#### Dataset ####

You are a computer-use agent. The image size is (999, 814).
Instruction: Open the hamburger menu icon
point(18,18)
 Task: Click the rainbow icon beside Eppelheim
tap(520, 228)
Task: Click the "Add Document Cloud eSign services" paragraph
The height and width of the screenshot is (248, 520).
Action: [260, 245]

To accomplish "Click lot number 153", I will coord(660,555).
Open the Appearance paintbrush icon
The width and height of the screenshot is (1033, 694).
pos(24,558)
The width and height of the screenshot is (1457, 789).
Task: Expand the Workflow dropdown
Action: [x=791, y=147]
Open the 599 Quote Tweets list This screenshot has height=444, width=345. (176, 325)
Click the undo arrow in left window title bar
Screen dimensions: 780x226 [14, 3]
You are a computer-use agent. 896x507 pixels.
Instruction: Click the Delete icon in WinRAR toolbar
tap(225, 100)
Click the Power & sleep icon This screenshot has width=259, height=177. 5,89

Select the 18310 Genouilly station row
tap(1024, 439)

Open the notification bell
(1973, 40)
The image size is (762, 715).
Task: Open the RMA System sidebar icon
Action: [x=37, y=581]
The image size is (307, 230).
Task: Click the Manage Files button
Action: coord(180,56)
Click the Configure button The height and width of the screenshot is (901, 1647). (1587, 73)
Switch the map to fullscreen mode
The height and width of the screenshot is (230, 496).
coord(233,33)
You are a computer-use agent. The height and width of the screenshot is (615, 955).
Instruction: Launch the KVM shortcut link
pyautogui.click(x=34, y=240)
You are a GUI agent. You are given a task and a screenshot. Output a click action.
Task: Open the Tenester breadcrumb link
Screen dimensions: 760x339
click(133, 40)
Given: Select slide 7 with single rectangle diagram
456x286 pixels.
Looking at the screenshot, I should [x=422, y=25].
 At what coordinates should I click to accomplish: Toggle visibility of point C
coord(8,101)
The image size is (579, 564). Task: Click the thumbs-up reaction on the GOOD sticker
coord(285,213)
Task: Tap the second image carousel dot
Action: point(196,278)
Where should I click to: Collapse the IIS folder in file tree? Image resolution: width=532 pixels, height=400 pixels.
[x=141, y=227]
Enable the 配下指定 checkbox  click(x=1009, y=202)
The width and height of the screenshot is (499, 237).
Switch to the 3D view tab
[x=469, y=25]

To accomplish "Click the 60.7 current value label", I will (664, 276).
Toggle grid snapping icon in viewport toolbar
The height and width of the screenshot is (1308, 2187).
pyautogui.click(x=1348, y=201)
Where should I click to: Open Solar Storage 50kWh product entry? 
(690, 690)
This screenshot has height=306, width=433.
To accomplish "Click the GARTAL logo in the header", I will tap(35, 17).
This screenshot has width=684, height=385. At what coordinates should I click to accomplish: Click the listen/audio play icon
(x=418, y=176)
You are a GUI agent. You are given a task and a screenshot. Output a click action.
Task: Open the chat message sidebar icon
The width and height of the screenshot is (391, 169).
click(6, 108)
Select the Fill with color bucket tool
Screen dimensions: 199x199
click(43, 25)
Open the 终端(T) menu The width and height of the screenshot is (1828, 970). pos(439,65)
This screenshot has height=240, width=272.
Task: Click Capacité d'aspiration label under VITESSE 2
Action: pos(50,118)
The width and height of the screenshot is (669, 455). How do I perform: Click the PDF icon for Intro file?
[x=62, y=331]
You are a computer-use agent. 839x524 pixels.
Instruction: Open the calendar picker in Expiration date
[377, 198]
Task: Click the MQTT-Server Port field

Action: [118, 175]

####

Instructions for the task: Reproduce the listing verbatim from its first line up to and including the line with "Action: [260, 245]".

Output of the task:
You are a computer-use agent. The image size is (999, 814).
Instruction: Open the hamburger menu icon
point(18,18)
 Task: Click the rainbow icon beside Eppelheim
tap(520, 228)
Task: Click the "Add Document Cloud eSign services" paragraph
The height and width of the screenshot is (248, 520).
Action: [260, 245]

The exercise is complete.